■ **INSTRUCTION 1**:
Retype the part of the Bible translation text that opens with the words containing "A version of" and closes with "Ruth, and Obadaiah.".
■ **INSTRUCTION 2**:
According to the Bible translation text, on what date was the one-volume Bible in the Labrador dialect officially launched?

■ **DOCUMENT EXTRACT**:
-=-=-
A version of the gospels and Acts was printed in Stolpen by Gustav Winterib for the British and Foreign Bible Society in 1876.

Even though the whole Bible had been translated by 1867, it had never been published as a whole book. The Moravian Church in Newfoundland and Labrador and the Canadian Bible Society partnered together to revise the whole Bible in the Labrador dialect, and to publish it as one volume. It was officially launched on January 20, 2009.

== North Slope (Alaska) (esi)==
Roy Amaogak, together with Donald and Thelma Webster of Wycliffe Bible Translators translated the New Testament into the North Slope dialect of Inupiaq. It was published in 1967 by the American Bible Society. It was reprinted in 1992 as "Uqalugiksuat". Translation of the Old Testament continues with a team of translators in Utqiaġvik. So far they have at least translated Jonah, Ruth, and Obadaiah.

== North West (Alaska) (esk) ==
Wilfried Zibell's translation of selected parts of the New Testament, "Agaayutim Ukałhi" was published in 1971. Wolf and Hildegard Seiler also of Wycliffe Bible Translators finished it, and the complete New Testament was published in 1997 by the International Bible Society as "Ipqitchuat Makpiġaat".
-=-=-
■ **RAW RECORDS**:
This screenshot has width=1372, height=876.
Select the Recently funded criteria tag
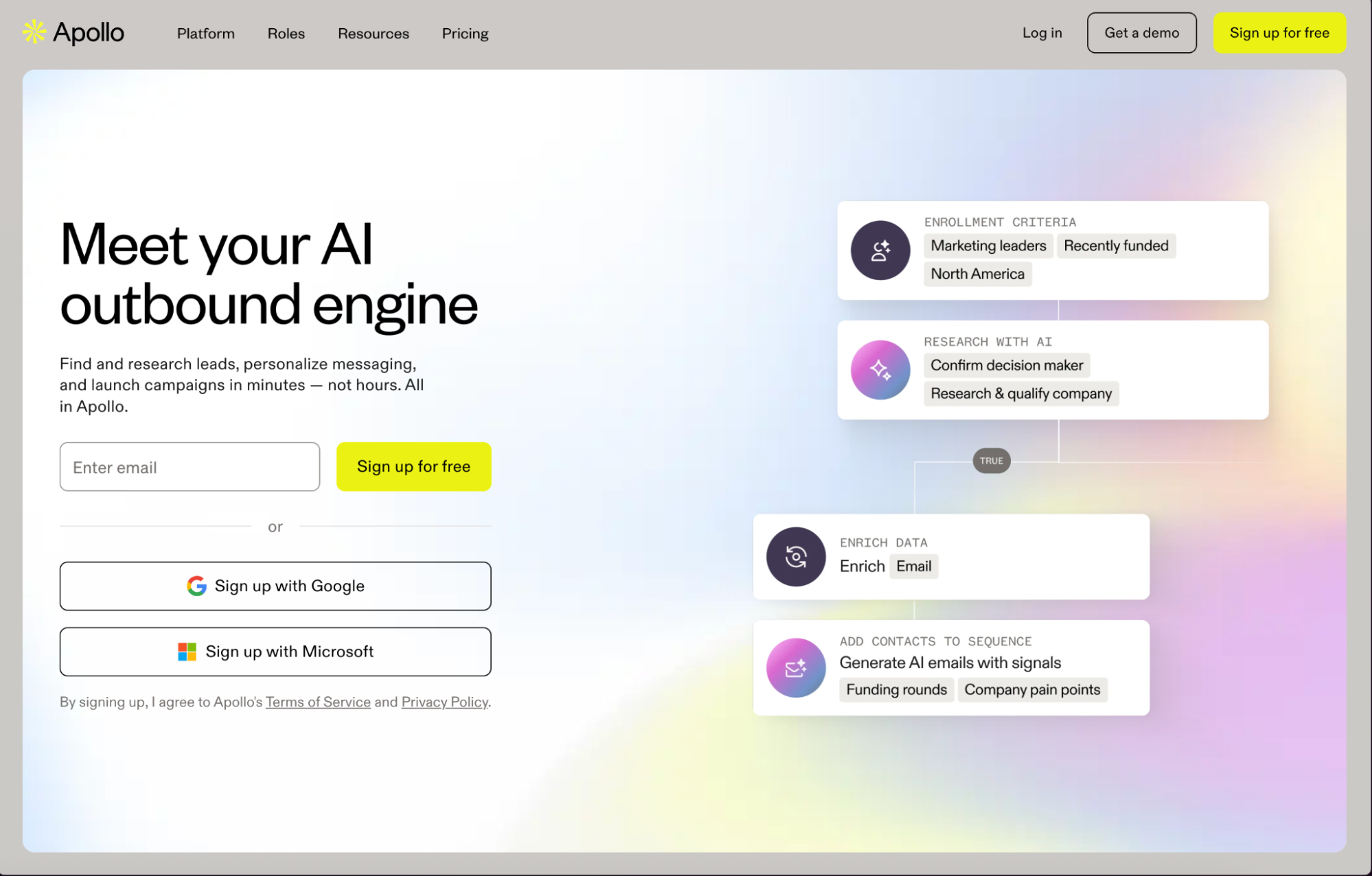pos(1116,246)
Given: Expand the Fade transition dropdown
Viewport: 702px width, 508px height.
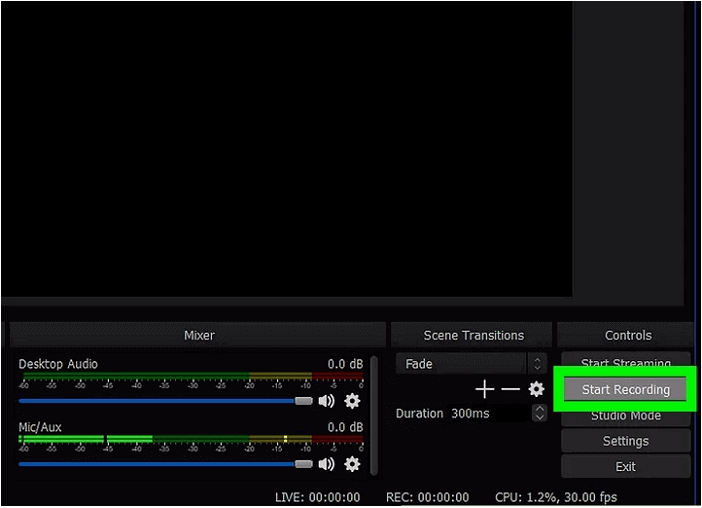Looking at the screenshot, I should pos(461,364).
-=-=-
■ **EXPECTED ANSWER 1**:
A version of the gospels and Acts was printed in Stolpen by Gustav Winterib for the British and Foreign Bible Society in 1876.

Even though the whole Bible had been translated by 1867, it had never been published as a whole book. The Moravian Church in Newfoundland and Labrador and the Canadian Bible Society partnered together to revise the whole Bible in the Labrador dialect, and to publish it as one volume. It was officially launched on January 20, 2009.

== North Slope (Alaska) (esi)==
Roy Amaogak, together with Donald and Thelma Webster of Wycliffe Bible Translators translated the New Testament into the North Slope dialect of Inupiaq. It was published in 1967 by the American Bible Society. It was reprinted in 1992 as "Uqalugiksuat". Translation of the Old Testament continues with a team of translators in Utqiaġvik. So far they have at least translated Jonah, Ruth, and Obadaiah.

■ **EXPECTED ANSWER 2**:
January 20, 2009